L’onere di provare il mancato superamento delle tre soglie dimensionali al di sotto delle quali non può farsi luogo alla dichiarazione di fallimento incombe sul debitore.

Può convenirsi con la ricorrente che, anche in mancanza di deposito dei bilanci, l’avvenuta cessazione da molti anni dell’attività di impresa valga, quantomeno in via presuntiva, a provare che nel triennio anteriore alla presentazione dell’istanza di fallimento l’imprenditore non ha conseguito ricavi e che l’attivo patrimoniale non ha superato quello indicato nell’ultimo bilancio approvato. La circostanza è però del tutto irrilevante ai fini della prova che l’ammontare complessivo dei debiti non supera i 500.000 Euro, atteso che gli stessi ben potrebbero essere sorti o, quantomeno, essere stati accertati in data successiva alla cessazione dell’attività (si pensi ad. es., ai debiti fiscali o contributivi, ma anche ai debiti risarcitoti derivanti da pregressi inadempimenti contrattuali) ed essere rimasti insoluti.
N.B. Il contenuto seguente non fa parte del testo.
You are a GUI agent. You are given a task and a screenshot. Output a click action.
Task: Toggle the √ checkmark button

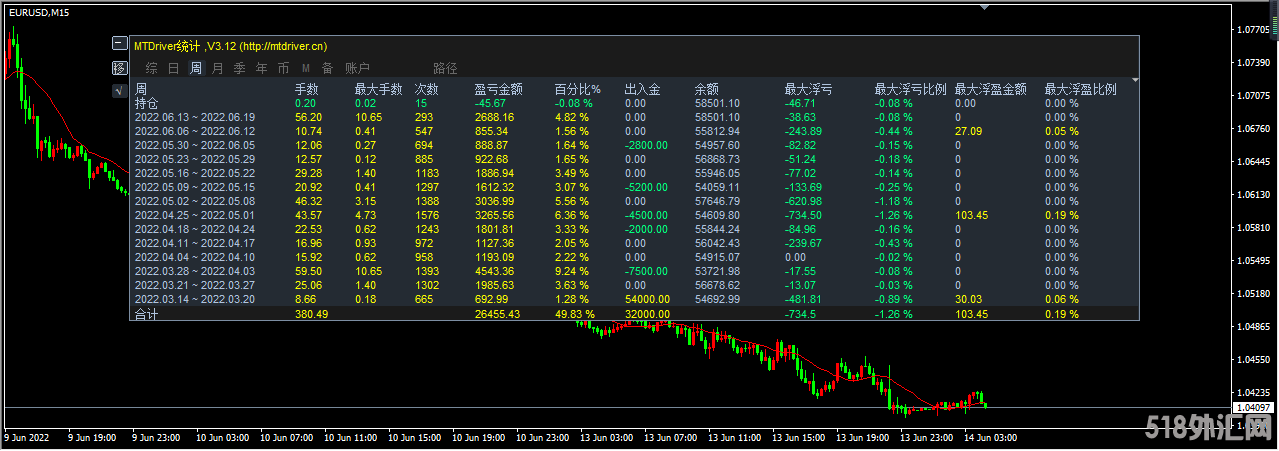pyautogui.click(x=119, y=91)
Avuto riguardo al requisito di cui alla L. Fall., art. 1, comma 1, lett. c), anche in un caso quale quello di specie va dunque pienamente condiviso l’assunto del giudice del merito secondo cui la produzione dei bilanci dell’ultimo triennio costituisce base documentale imprescindibile per sottrarsi alla dichiarazione di fallimento (cfr. Cass. n. 8769/012).

Va aggiunto, sotto altro profilo, che, poichè la pronuncia di rigetto del reclamo si fonda unicamente sul mancato assolvimento dell’onere della prova che incombeva sulla B.B., va escluso che la corte del merito abbia (implicitamente) accertato che l’ammontare dei debiti della società non superava quello indicato nell’ultimo bilancio approvato (relativo all’esercizio 2004).

Quanto alla mancata ammissione della ctu (che la corte del merito ha ritenuto meramente esplorativa) la ricorrente, che nel corso del giudizio di merito non ha prodotto neppure le scritture contabili, non chiarisce sulla scorta di quali dati l’indagine potesse essere condotta. Inammissibile, infine, ai sensi dell’art. 366 c.p.c., comma 1, nn. 4 e 6, è la censura con la quale la B.B. lamenta la mancata attivazione da parte del giudice del merito dei propri poteri istruttori officiosi, senza però specificare quali siano i documenti di cui ha chiesto l’acquisizione e senza illustrarne la decisività ai fini dell’accertamento del mancato raggiungimento della soglia di fallibilità di cui alla già cit. lett. c) della L. Fall., art. 1, comma 1.

Il ricorso dovrebbe, in conclusione, essere respinto, con decisione che potrebbe essere assunta in Camera di consiglio ai sensi degli artt. 375 e 380 bis c.p.c..

Il collegio ha esaminato gli atti, ha letto la relazione e ne ha condiviso le conclusioni, non utilmente contrastate dalle difese svolte all’udienza camerale dal procuratore della ricorrente, la quale non può che imputare a se stessa l’omessa redazione dei bilanci.

Il ricorso va pertanto respinto.

Poichè le parti intimate non hanno svolto attività difensiva, non v’è luogo alla pronuncia sulle spese.

PQM

La Corte rigetta il ricorso.

Ai sensi del D.P.R. n. 115 del 2002, art. 13, comma 1 quater, introdotto dalla L. 24 dicembre 2012, n. 228, art. 1, comma 17, si dà atto della sussistenza dei presupposti per il versamento da parte della ricorrente di un ulteriore importo a titolo di contributo unificato, pari a quello dovuto per la stessa impugnazione.

Così deciso in Roma, il 5 luglio 2016.